Basic Statistical Inference#

Related modules: mqr.inference
mqr.inference.nonparametric
mqr.plot.confint
Detailed examples: nklsxn/mqr-guide

The inference module is largely an interface to other libraries. The module contains functions that calculate sample size, confidence intervals and hypothesis tests. Where a function calls another library to calculate a result, the function’s docstring shows the library and function that is called.

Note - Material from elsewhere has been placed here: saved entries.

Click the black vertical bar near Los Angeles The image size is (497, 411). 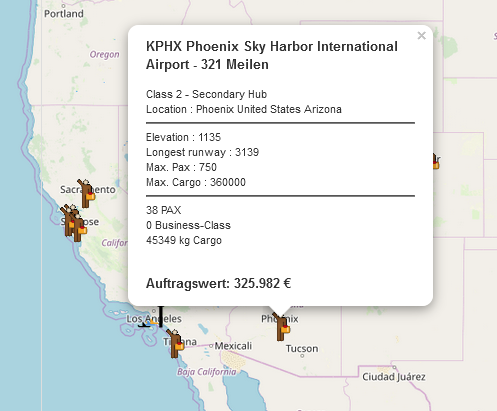[161, 317]
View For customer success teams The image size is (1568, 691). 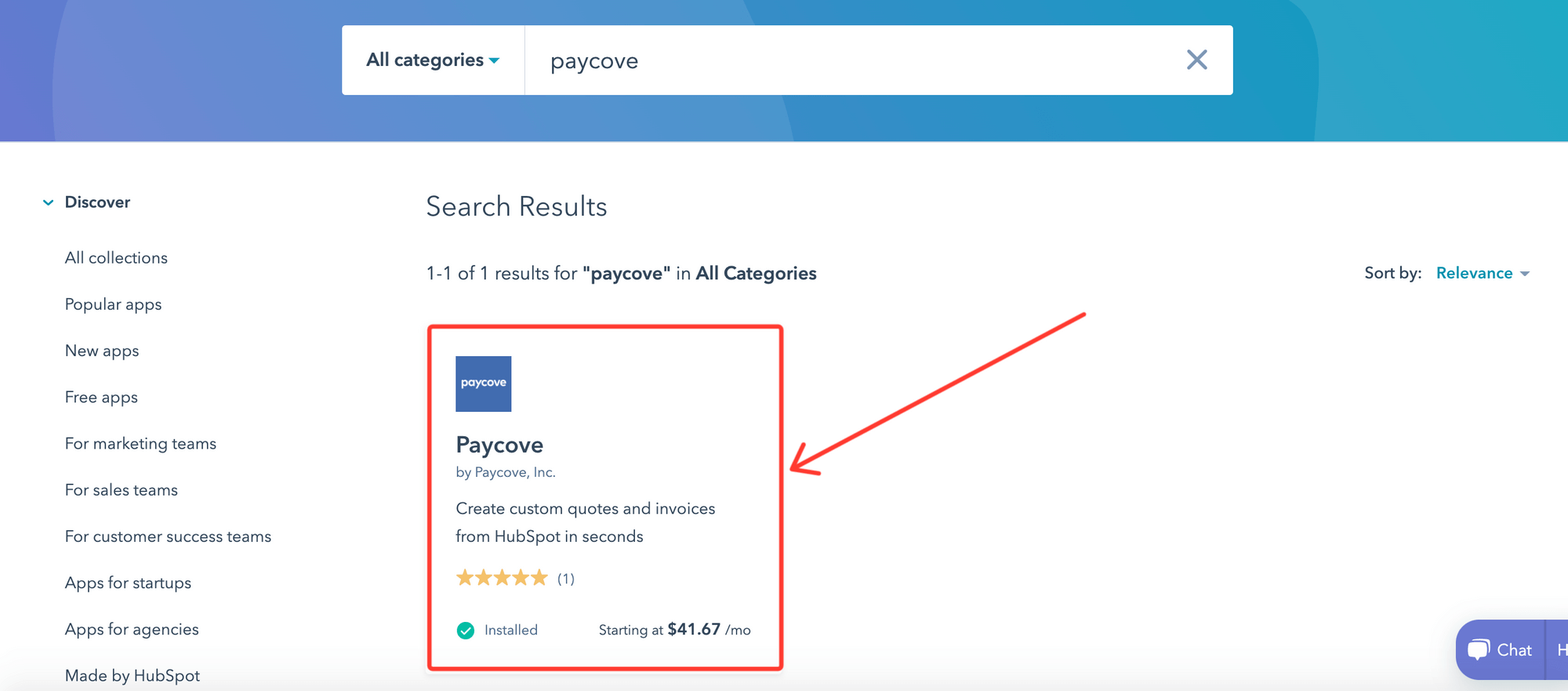click(x=168, y=536)
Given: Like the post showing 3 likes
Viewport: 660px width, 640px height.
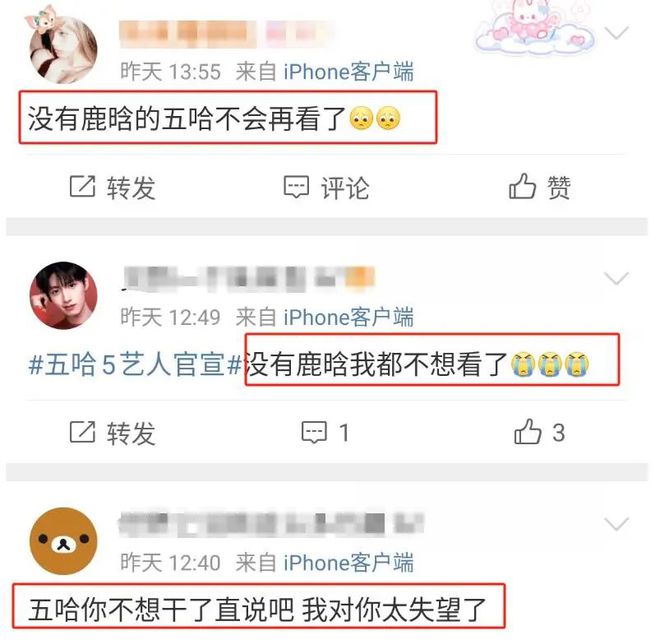Looking at the screenshot, I should [527, 431].
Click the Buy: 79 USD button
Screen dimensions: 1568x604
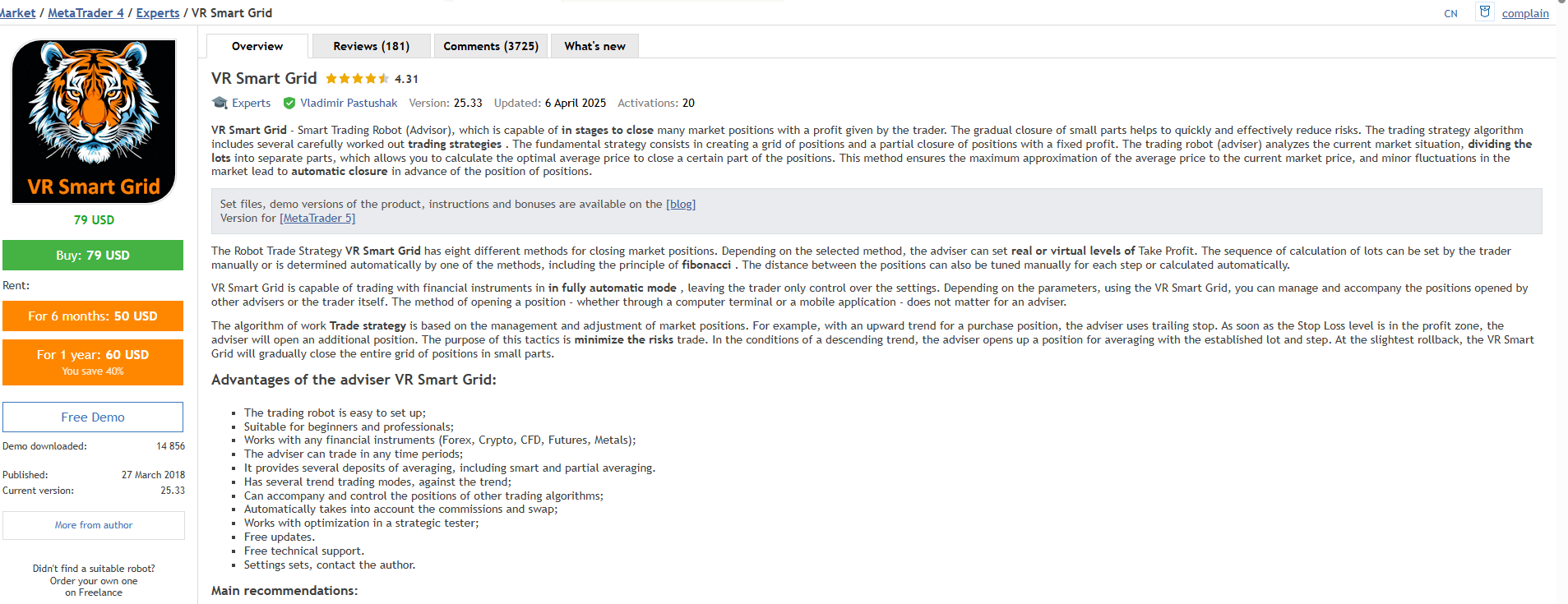tap(93, 255)
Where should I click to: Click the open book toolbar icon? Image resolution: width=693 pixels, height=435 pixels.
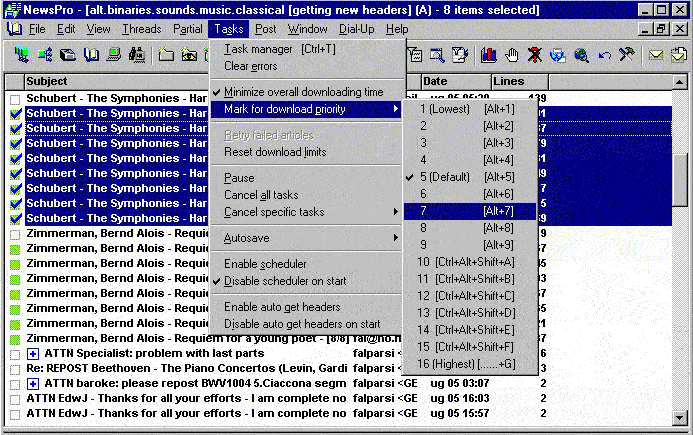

Structure of the `inference` module#

The structure of the inference module (like others in MQR) is supposed to read a bit like a menu. The basic (ie. not ANOVA/regression) parametric routines are organised like this.

mqr.inference
├── dist
│   └── test_1sample
├── correlation
│   ├── confint
│   ├── test
│   └── test_diff
├── mean
│   ├── size_1sample
│   ├── size_2sample
│   ├── size_paired
│   ├── confint_1sample
│   ...
│   └── test_paired
└── stddev, variance, proportion, rate
    ├── size_1sample
    ...
    └── test_2sample

The non-parametric routines are organised like this.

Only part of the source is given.